Il faut s’attendre à avoir de l’autre côté du poste un néophyte et un spécialiste. Les émissions un peu spécialisées doivent être validées par les connaisseurs, mais ce n’est pas pour cela que nous faisons ce métier. Il faut penser à l’auditeur qui entend cette musique pour la première fois, et lui donner envie d’en savoir plus, voire d’aller à un concert du compositeur entendu ce soir-là à la radio. Certes, les chiffres de la fréquentation de la musique baissent, mais cela ne veut pas dire que ça ne peut pas remonter ! Pour les besoins de l’émission du dimanche, je réécoute beaucoup d’émissions des années 70 : les présentations de concert étaient souvent peu ambitieuses (le nom de l’œuvre et c’est tout). On a fait beaucoup de progrès sur la présentation, on donne plus d’éléments aux auditeurs.

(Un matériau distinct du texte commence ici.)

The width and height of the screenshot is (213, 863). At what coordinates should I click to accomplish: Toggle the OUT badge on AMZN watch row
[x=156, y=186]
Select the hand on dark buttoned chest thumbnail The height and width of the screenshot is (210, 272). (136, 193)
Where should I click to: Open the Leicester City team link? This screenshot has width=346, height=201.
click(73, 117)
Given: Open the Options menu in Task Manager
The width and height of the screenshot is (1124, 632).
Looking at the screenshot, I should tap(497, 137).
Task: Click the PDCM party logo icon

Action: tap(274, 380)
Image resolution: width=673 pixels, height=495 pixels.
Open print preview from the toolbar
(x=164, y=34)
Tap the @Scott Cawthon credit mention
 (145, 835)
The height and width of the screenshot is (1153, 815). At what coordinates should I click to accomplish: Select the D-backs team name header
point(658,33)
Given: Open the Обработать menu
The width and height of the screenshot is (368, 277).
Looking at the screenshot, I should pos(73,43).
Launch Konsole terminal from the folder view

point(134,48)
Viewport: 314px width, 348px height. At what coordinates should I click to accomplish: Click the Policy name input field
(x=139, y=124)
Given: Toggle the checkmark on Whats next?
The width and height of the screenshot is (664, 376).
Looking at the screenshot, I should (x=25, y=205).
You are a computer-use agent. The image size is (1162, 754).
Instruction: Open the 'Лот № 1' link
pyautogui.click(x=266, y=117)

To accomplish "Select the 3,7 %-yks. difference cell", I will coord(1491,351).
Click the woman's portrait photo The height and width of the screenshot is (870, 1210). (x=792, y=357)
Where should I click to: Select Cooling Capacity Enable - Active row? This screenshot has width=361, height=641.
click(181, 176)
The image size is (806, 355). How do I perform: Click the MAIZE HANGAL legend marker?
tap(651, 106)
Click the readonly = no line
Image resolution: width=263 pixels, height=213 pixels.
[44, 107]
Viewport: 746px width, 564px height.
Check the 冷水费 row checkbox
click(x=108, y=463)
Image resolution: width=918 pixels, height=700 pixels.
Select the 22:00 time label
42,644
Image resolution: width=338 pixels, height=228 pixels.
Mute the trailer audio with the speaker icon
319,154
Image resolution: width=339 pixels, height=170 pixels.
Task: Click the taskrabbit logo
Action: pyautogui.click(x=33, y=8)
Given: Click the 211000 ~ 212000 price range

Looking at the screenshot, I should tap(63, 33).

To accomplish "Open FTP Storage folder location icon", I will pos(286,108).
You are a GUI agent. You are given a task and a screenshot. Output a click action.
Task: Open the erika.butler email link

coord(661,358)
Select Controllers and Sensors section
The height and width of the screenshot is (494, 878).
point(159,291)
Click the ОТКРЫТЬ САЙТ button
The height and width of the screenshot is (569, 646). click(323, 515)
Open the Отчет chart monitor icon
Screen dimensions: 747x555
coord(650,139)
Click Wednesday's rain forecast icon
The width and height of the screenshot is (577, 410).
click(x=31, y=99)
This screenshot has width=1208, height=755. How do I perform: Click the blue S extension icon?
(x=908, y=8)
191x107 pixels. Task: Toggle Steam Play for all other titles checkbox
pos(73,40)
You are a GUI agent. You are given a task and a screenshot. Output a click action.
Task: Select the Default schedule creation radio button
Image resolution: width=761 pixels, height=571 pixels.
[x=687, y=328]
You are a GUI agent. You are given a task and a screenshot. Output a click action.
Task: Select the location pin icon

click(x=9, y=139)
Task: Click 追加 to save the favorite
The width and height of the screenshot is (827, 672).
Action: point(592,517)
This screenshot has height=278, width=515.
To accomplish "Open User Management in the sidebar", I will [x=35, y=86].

Musique contemporaine à la radio : mieux vaut-il être dans la salle ?
J’ai découvert beaucoup de choses à la radio et au disque, et je reçois beaucoup de témoignages de personnes qui, comme moi, ont eu le choc, le déclic, avec le son sans l’image. Dans bien des cas, la présence physique au concert ajoute à l’expérience esthétique, mais ce n’est pas contradictoire : certaines pièces passent mieux à la radio, notamment lorsqu’il y a un dispositif électronique.
Les compositeurs sollicitent-ils assez France Musique ?
Il y a une confusion régulièrement commise par les compositeurs, entre la radio commanditaire d’œuvres et la radio moyen de diffusion, et je dois reconnaître qu’il y a plus de compositeurs qui veulent être programmés ou recevoir une commande que de compositeurs qui écoutent la chaîne. Il est tout à fait naturel que les compositeurs veuillent de la musique contemporaine en permanence à la radio, et si nous raisonnons à partir de statistiques, alors oui, je suis d’accord : il faut donner une place importante à la musique d’aujourd’hui. Mais il faut également se souvenir de ce qu’est un auditeur, qui n’a pas les mêmes envies à toutes les heures. D’un autre côté, il faut assumer franchement la programmation de musique contemporaine : lorsque je présentais la matinale, nous fêtions les quatre-vingts ans de Pierre Boulez. J’en ai diffusé tous les matins et je n’ai jamais reçu de messages d’insultes.